You can mount a single cgroupv1 hierarchy with multiple controllers attached to it (that's what 'cpu,cpuset' are), which then could (in principle) know about it each other. But they don't, since a lot of the cgroupv2 code is locked behind cgroup_on_dfl(...) checks.
>Also, while this article is quite rosy-eyed about cgroupv2, there are many many issues that mean that cgroupv2 is not really usable by container runtimes today -- despite what systemd might be trying to do with their "hybrid mode". A friend of mine from the LXC community gave a talk about the wide variety of issues that occur due to cgroupv2's weirdly restrictive API[3]. The blkio writeback cache limits are very useful, but they're really not worth the pain of breaking how container runtimes have to work.
I knew there are some problems with cgroup v2 but haven't quite looked into it.
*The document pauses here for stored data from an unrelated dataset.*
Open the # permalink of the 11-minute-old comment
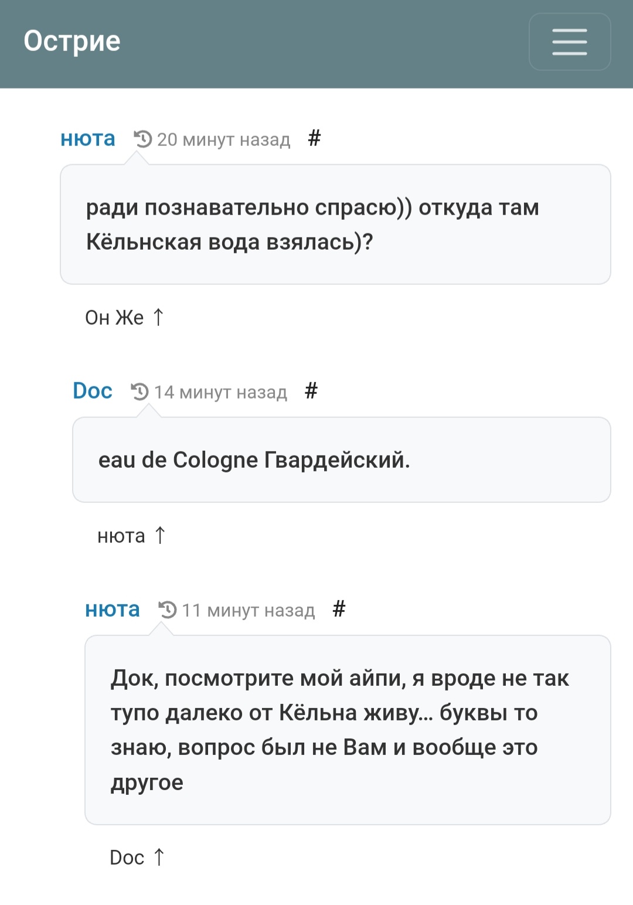This screenshot has width=633, height=905. point(339,609)
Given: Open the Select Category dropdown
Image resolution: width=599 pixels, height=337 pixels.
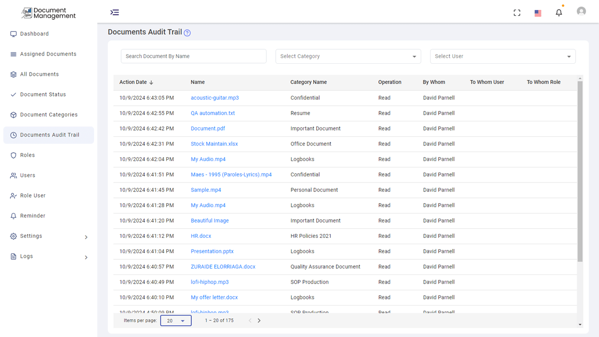Looking at the screenshot, I should tap(348, 56).
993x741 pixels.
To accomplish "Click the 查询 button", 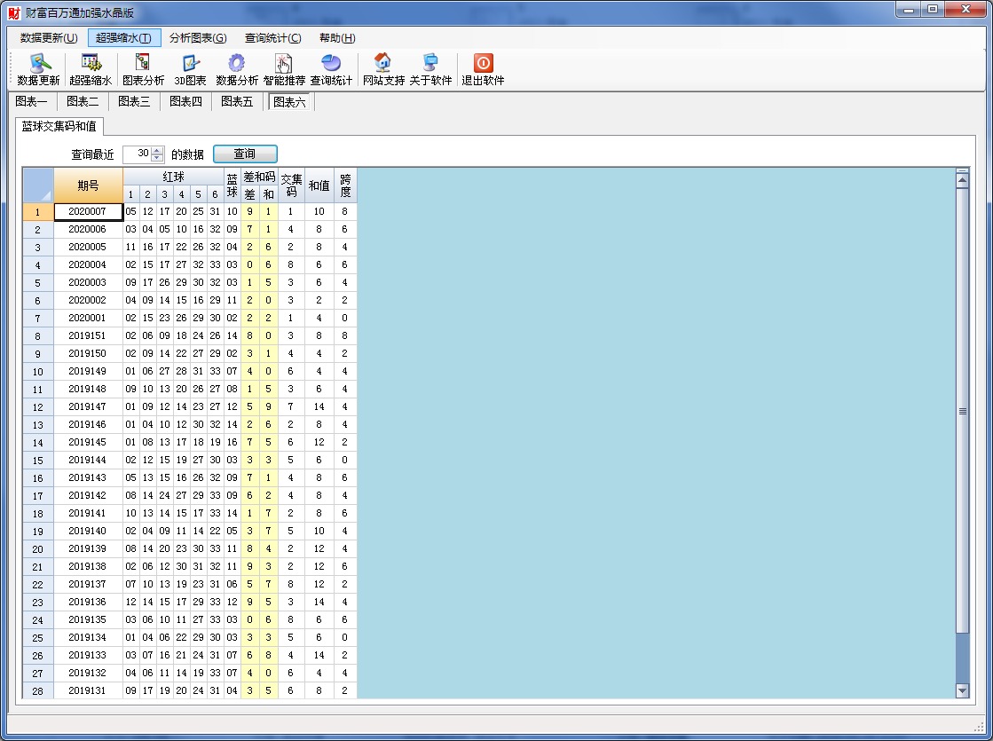I will [245, 154].
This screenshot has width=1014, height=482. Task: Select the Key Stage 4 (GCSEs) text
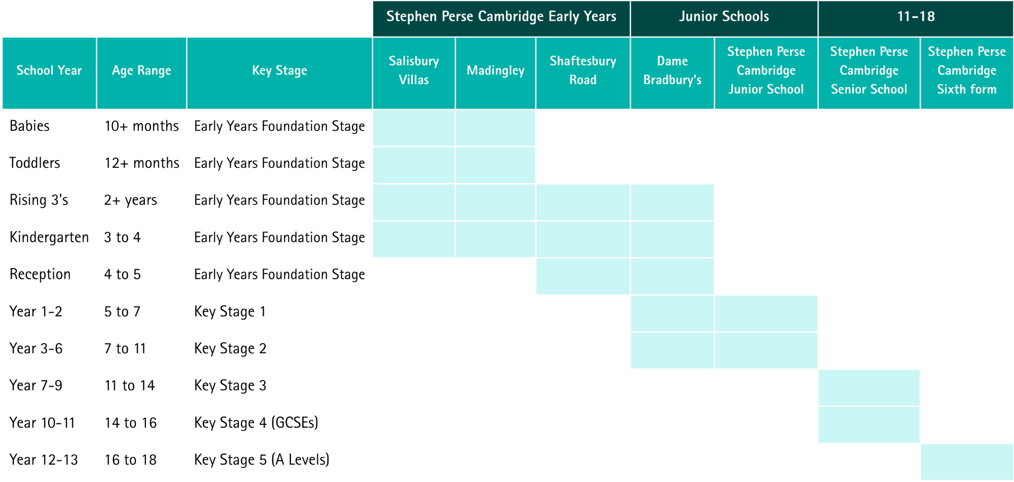(x=256, y=423)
I'm going to watch the talk and probably add a note about that. Thanks!
>You can mount a single cgroupv1 hierarchy with multiple controllers attached to it (that's what 'cpu,cpuset' are), which then could (in principle) know about it each other. But they don't, since a lot of the cgroupv2 code is locked behind cgroup_on_dfl(...) checks.
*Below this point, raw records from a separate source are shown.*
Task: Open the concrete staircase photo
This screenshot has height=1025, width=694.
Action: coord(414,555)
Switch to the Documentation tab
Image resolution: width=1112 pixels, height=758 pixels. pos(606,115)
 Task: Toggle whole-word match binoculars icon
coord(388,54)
That's interesting, I didn't know about that! I'll add a note to the post.
There has been a lot of work looking at this issue inside of Google. One of the natural outcomes of trying to schedule a bunch of different 'types' of services on CPU and maximize utilization, is to look at each subsystem (memory, network, disk i/o) and work on ways of partitioning them. Of course if they can block everything (like disk i/o can) then you need to take extra precautions.
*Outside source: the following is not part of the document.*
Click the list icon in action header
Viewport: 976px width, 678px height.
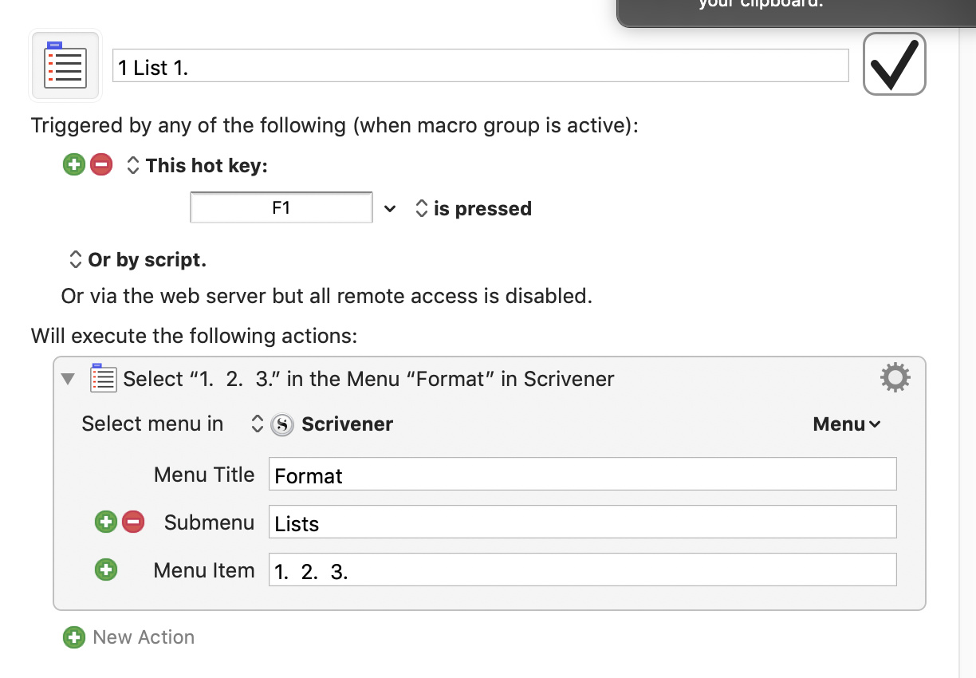104,378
co-processes using the same spindle (physical disk drive, even if they aren't on the same partition) can easily become priority inverted if the low priority process is doing a lot of disk i/o.
A plug: I wrote a process launcher that uses cgroups to set a per process limit for memory and swap use (that was before Docker).
It was for an online game service; the challenge was to run multiple instances of the game app on the cluster with minimal latency for the users, but also to make sure that no user could hog server resources by spawning multiple instances of the game.
Thanks! I use cgroups (manually) to memory constrain applications that I know leak memory (e.g., rtorrent, chrome at one time). This looks like a nice way of making that a bit less manual.
When they hit a threshold, send them a check point event and kill and restart. Too bad chrome didn't thundering heard so hard when it comes back to life.
Also, while this article is quite rosy-eyed about cgroupv2, there are many many issues that mean that cgroupv2 is not really usable by container runtimes today -- despite what systemd might be trying to do with their "hybrid mode". A friend of mine from the LXC community gave a talk about the wide variety of issues that occur due to cgroupv2's weirdly restrictive API[3]. The blkio writeback cache limits are very useful, but they're really not worth the pain of breaking how container runtimes have to work.
Also this comment is not _entirely_ accurate:
> Since in cgroups v1, different resources/controllers (memory, blkio) live in different hierarchies on the filesystem, even when those cgroups have the same name, they are completely independent. So, when the memory page is finally being flushed to disk, there is no way that the memory controller can know what blkio cgroup wrote that page.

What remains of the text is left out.